* [TASK PROMPT]: Write the records out again, exactly as they stand below.

* [GIVEN RECORDS]:
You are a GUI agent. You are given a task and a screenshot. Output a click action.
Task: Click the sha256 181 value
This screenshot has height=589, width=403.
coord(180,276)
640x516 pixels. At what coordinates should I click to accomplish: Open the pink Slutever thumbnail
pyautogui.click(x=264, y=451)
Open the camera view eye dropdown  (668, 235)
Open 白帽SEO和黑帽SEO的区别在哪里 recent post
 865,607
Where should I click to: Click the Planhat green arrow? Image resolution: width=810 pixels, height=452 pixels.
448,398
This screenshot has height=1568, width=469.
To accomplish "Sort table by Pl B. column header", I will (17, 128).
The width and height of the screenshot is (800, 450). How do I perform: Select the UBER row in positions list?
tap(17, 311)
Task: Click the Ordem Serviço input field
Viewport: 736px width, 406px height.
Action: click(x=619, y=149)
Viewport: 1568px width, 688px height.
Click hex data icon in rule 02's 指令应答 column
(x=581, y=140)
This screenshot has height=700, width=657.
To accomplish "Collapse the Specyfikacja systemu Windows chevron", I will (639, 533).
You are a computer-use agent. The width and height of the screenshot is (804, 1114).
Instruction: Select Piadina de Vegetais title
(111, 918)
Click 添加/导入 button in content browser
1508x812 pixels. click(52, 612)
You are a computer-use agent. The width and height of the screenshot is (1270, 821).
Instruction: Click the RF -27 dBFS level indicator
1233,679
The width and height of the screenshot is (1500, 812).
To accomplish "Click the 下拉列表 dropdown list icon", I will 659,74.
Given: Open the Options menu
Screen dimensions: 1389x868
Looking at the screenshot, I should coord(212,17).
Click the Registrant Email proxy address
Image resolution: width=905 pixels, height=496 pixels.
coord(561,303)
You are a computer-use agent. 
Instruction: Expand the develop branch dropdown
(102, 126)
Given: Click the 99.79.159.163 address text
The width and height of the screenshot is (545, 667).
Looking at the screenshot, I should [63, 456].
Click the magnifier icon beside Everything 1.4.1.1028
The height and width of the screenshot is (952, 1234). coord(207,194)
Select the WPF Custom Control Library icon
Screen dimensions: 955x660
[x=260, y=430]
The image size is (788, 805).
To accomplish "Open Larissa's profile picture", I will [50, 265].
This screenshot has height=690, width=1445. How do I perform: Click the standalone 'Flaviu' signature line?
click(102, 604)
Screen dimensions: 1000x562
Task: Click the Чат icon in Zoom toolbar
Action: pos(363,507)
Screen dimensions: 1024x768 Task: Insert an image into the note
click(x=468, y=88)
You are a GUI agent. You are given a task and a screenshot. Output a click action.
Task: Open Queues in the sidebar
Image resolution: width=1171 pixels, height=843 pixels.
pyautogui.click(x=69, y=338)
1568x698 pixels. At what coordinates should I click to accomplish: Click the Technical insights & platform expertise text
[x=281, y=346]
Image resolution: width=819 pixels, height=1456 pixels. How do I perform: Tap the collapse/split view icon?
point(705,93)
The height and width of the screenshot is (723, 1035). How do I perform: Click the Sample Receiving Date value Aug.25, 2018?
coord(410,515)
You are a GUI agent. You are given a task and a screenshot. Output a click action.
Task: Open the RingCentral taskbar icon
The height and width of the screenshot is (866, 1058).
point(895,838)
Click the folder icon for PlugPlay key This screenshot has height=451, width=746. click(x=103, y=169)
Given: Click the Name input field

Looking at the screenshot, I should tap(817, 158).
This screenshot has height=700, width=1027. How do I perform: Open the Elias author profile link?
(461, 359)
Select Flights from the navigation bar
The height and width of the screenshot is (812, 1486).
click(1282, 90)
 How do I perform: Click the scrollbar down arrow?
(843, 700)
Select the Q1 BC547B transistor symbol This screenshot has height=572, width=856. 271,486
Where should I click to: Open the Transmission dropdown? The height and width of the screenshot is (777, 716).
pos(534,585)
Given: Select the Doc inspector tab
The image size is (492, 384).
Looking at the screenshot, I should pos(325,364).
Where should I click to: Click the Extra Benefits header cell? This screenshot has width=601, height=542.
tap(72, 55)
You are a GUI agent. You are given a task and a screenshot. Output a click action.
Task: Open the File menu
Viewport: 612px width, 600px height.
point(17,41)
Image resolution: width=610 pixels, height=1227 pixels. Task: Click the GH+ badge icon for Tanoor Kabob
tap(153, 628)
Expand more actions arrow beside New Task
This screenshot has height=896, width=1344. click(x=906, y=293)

* [YOUR RESPONSE]:
You are a GUI agent. You are given a task and a screenshot. Output a click action.
Task: Click the sha256 181 value
This screenshot has height=589, width=403.
coord(180,276)
640x516 pixels. At what coordinates should I click to accomplish: Open the pink Slutever thumbnail
pyautogui.click(x=264, y=451)
Open the camera view eye dropdown  (668, 235)
Open 白帽SEO和黑帽SEO的区别在哪里 recent post
 865,607
Where should I click to: Click the Planhat green arrow? Image resolution: width=810 pixels, height=452 pixels.
448,398
This screenshot has height=1568, width=469.
To accomplish "Sort table by Pl B. column header", I will (17, 128).
The width and height of the screenshot is (800, 450). How do I perform: Select the UBER row in positions list?
tap(17, 311)
Task: Click the Ordem Serviço input field
Viewport: 736px width, 406px height.
Action: click(x=619, y=149)
Viewport: 1568px width, 688px height.
Click hex data icon in rule 02's 指令应答 column
(x=581, y=140)
This screenshot has height=700, width=657.
To accomplish "Collapse the Specyfikacja systemu Windows chevron", I will (639, 533).
You are a computer-use agent. The width and height of the screenshot is (804, 1114).
Instruction: Select Piadina de Vegetais title
(111, 918)
Click 添加/导入 button in content browser
1508x812 pixels. click(52, 612)
You are a computer-use agent. The width and height of the screenshot is (1270, 821).
Instruction: Click the RF -27 dBFS level indicator
1233,679
The width and height of the screenshot is (1500, 812).
To accomplish "Click the 下拉列表 dropdown list icon", I will 659,74.
Given: Open the Options menu
Screen dimensions: 1389x868
Looking at the screenshot, I should coord(212,17).
Click the Registrant Email proxy address
Image resolution: width=905 pixels, height=496 pixels.
coord(561,303)
You are a computer-use agent. 
Instruction: Expand the develop branch dropdown
(102, 126)
Given: Click the 99.79.159.163 address text
The width and height of the screenshot is (545, 667).
Looking at the screenshot, I should [63, 456].
Click the magnifier icon beside Everything 1.4.1.1028
The height and width of the screenshot is (952, 1234). coord(207,194)
Select the WPF Custom Control Library icon
Screen dimensions: 955x660
[x=260, y=430]
The image size is (788, 805).
To accomplish "Open Larissa's profile picture", I will [50, 265].
This screenshot has height=690, width=1445. How do I perform: Click the standalone 'Flaviu' signature line?
click(102, 604)
Screen dimensions: 1000x562
Task: Click the Чат icon in Zoom toolbar
Action: pos(363,507)
Screen dimensions: 1024x768 Task: Insert an image into the note
click(x=468, y=88)
You are a GUI agent. You are given a task and a screenshot. Output a click action.
Task: Open Queues in the sidebar
Image resolution: width=1171 pixels, height=843 pixels.
pyautogui.click(x=69, y=338)
1568x698 pixels. At what coordinates should I click to accomplish: Click the Technical insights & platform expertise text
[x=281, y=346]
Image resolution: width=819 pixels, height=1456 pixels. How do I perform: Tap the collapse/split view icon?
point(705,93)
The height and width of the screenshot is (723, 1035). How do I perform: Click the Sample Receiving Date value Aug.25, 2018?
coord(410,515)
You are a GUI agent. You are given a task and a screenshot. Output a click action.
Task: Open the RingCentral taskbar icon
The height and width of the screenshot is (866, 1058).
point(895,838)
Click the folder icon for PlugPlay key This screenshot has height=451, width=746. click(x=103, y=169)
Given: Click the Name input field

Looking at the screenshot, I should tap(817, 158).
This screenshot has height=700, width=1027. How do I perform: Open the Elias author profile link?
(461, 359)
Select Flights from the navigation bar
The height and width of the screenshot is (812, 1486).
click(1282, 90)
 How do I perform: Click the scrollbar down arrow?
(843, 700)
Select the Q1 BC547B transistor symbol This screenshot has height=572, width=856. 271,486
Where should I click to: Open the Transmission dropdown? The height and width of the screenshot is (777, 716).
pos(534,585)
Given: Select the Doc inspector tab
The image size is (492, 384).
Looking at the screenshot, I should pos(325,364).
Where should I click to: Click the Extra Benefits header cell? This screenshot has width=601, height=542.
tap(72, 55)
You are a GUI agent. You are given a task and a screenshot. Output a click action.
Task: Open the File menu
Viewport: 612px width, 600px height.
point(17,41)
Image resolution: width=610 pixels, height=1227 pixels. Task: Click the GH+ badge icon for Tanoor Kabob
tap(153, 628)
Expand more actions arrow beside New Task
This screenshot has height=896, width=1344. click(x=906, y=293)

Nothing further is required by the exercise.